Wednesday, September 28, 2011 - 19:22

Legacies of the Civil Rights Movement, a month-long symposium on four Utah college campuses, will conclude October 3-4 at the University of Utah with the theme, Teaching the Movement.

Monday, October 3: Keynote address by Dr. Clayborne Carson, professor of history at Stanford University and director of Stanford’s Martin Luther King Jr. Research and Education Institute.

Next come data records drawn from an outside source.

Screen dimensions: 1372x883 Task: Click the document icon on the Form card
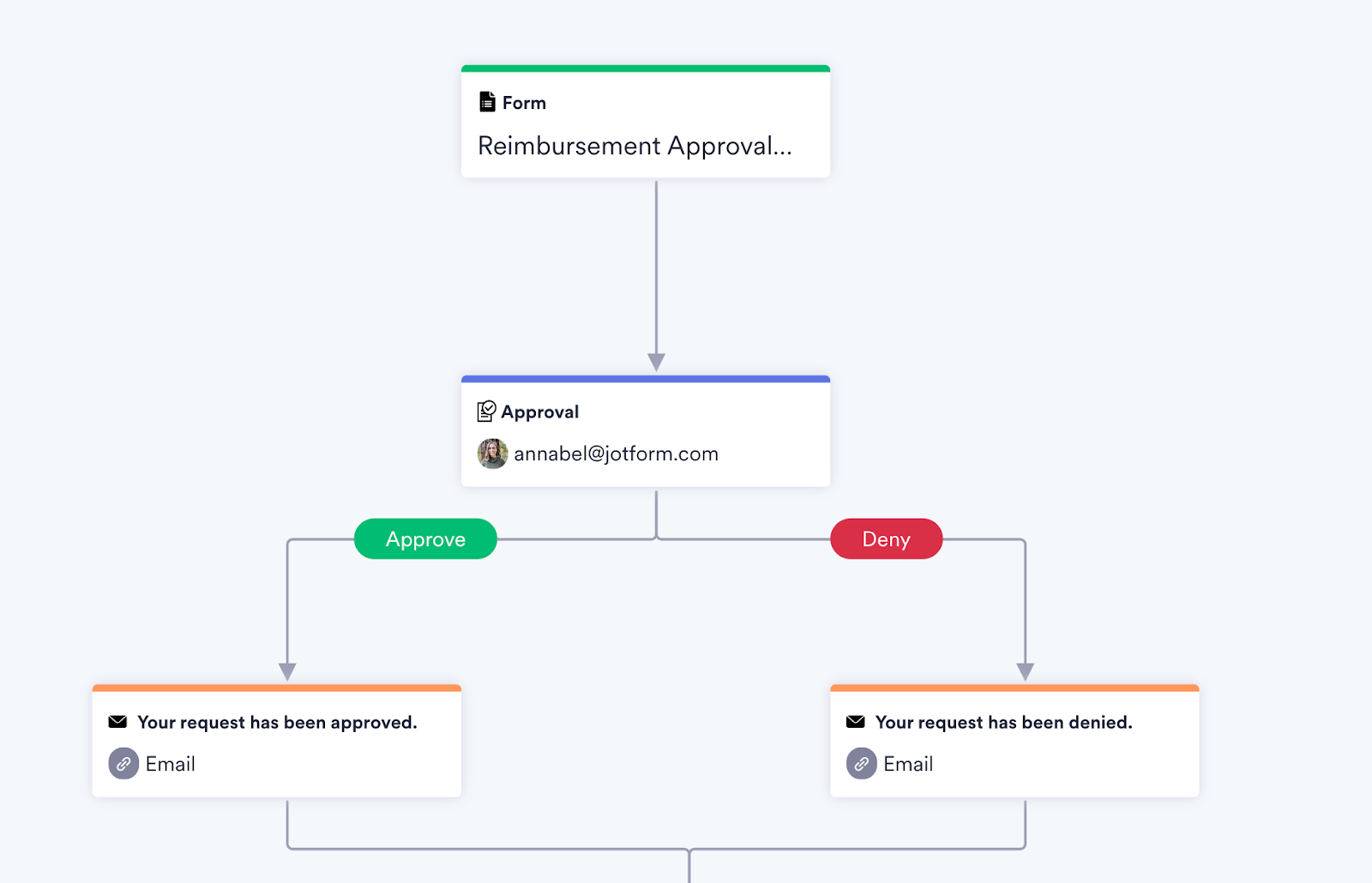(487, 102)
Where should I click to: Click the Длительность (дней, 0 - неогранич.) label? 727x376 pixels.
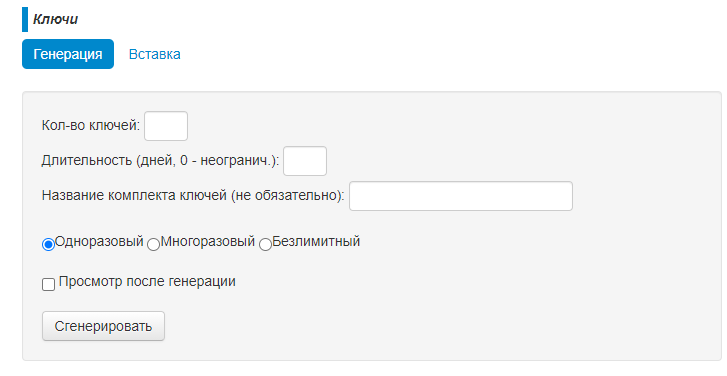click(160, 160)
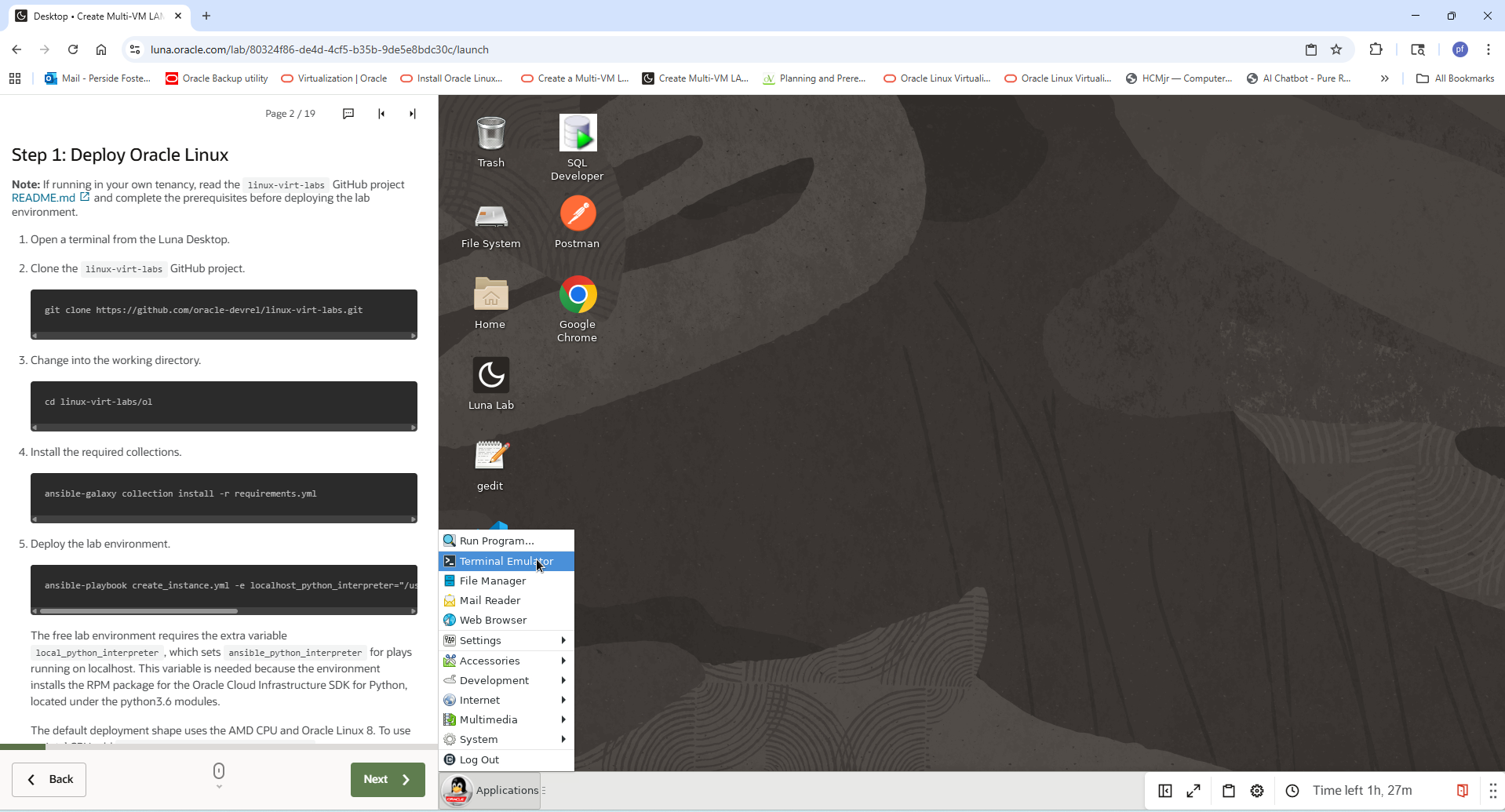Click the fullscreen expand icon in bottom toolbar
The width and height of the screenshot is (1505, 812).
tap(1193, 791)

Tuesday, October 4: a panel discussion moderated by Robert Goldberg, director of the Tanner Humanities Center. The panel will include Clayborne Carson; Jon Else, a documentary filmmaker who served as producer and cinematographer for the PBS series, Eyes on the Prize: America’s Civil Rights Years; Vincent Harding, a Civil Rights Movement veteran, professor of Religion and Social Transformation at Iliff School of Theology, and author of many books including Hope and History; and Judy Richardson, a movement veteran, early staff worker with SNCC, associate producer of Eyes on the Prize, and author of the recently published, Hands on the Freedom Plow: Personal Accounts by Women in SNCC.

Wednesday, October 5: Judy Richardson will conduct a workshop on teaching with Eyes on the Prize with the Salt Lake City School District. Workshop description. [PDF]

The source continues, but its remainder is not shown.